CHALCO, Edoméx., 10 de diciembre del 2016.- Hace 15 años, la señora Ramírez Aguilar, madre de la familia, del pueblo de la Candelaria Tlapala, enfermó, todos le rezaron a la virgen de Guadalupe, para que la aliviará, a cambio ofrecieron dar alimentos a peregrinos que cruzaban por el Estado de México, rumbo a la Basílica de Guadalupe.

La señora se alivió y la familia cumplió su palabra, desde entonces dan de comer a miles de peregrinos que pasan por Tlapala.

A la familia Ramírez Aguilar se unieron las familias Sánchez Ramírez, Sánchez Flores y Hernández Ramírez y desde el mes de noviembre, se reúnen para conformar el grupo que les dará los alimentos a los peregrinos que llegan de Atlixco, Cholula, San Pedro, San Jerónimo, Quechola, Palmar de Bravo, Tehuacán y la Capital del Estado de Puebla y así convenir el monto económico para brindarles víveres.

La representante de la Familia Ramírez Aguilar, dijo que hace 15 años su madre estaba enferma, y que ningún médico les decía que tenía, por lo que le pidió a la Virgen de Guadalupe, que la curara, de hacerlo cada año les daría de comer a los peregrinos que pasaran por la comunidad de Tlapala.

“Nuestra madre se alivió, y es por eso que cada año, no importando los medios económicos, les damos de desayunar, comer y cenar a miles de peregrinos que, pasan hacia la Basílica Mariana, con ello pensamos que ellos rezarán por nosotros y le pedirán a la Morenita del Tepeyac, que nos mande salud y prosperidad”, señaló.

Destacó que, hace 15 años los peregrinos en ésta comunidad, “ya nos conocen, porque cuando pasan por la carretera, directamente van con nosotros para brindarles café, té, chicharron en chile verde, pan, huevo en caldo rojo, frijoles, agua y medicinas, también las otras familias se encargan de cúrarles las escoriaciones de los pies”

Las familias, Sánchez Ramírez, Sánchez Flores y Hernández Ramírez, coincidieron en señalar que lo que hacen de dar alimentos y líquidos a los peregrinos lo hacen con mucha fe, ya que para las familias el dinero no les importa, lo que más les importa es el bienestar de los caminantes.

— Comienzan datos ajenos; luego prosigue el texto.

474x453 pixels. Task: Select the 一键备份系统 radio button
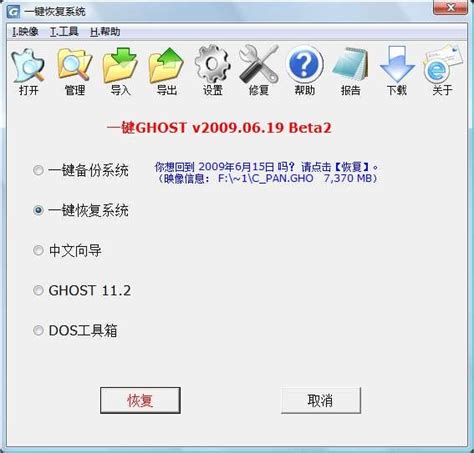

“Somos una familia unida, ya que con el paso del tiempo, nos reunimos para darles un poco de cobijo, y dar un poco de lo mucho que nos ha dado en todo el año, la Virgen de Guadalupe, por lo que hacemos es con mucho amor, además nos turnamos para que, cada familia esté al pendiente de los peregrinos que pasan por este lugar, lo que año con año, aumenta el número de caminantes que descansan y se alimentan de nuestras familias y esperamos romper la meta de 35 mil a 50 mil peregrinos que apoyamos”.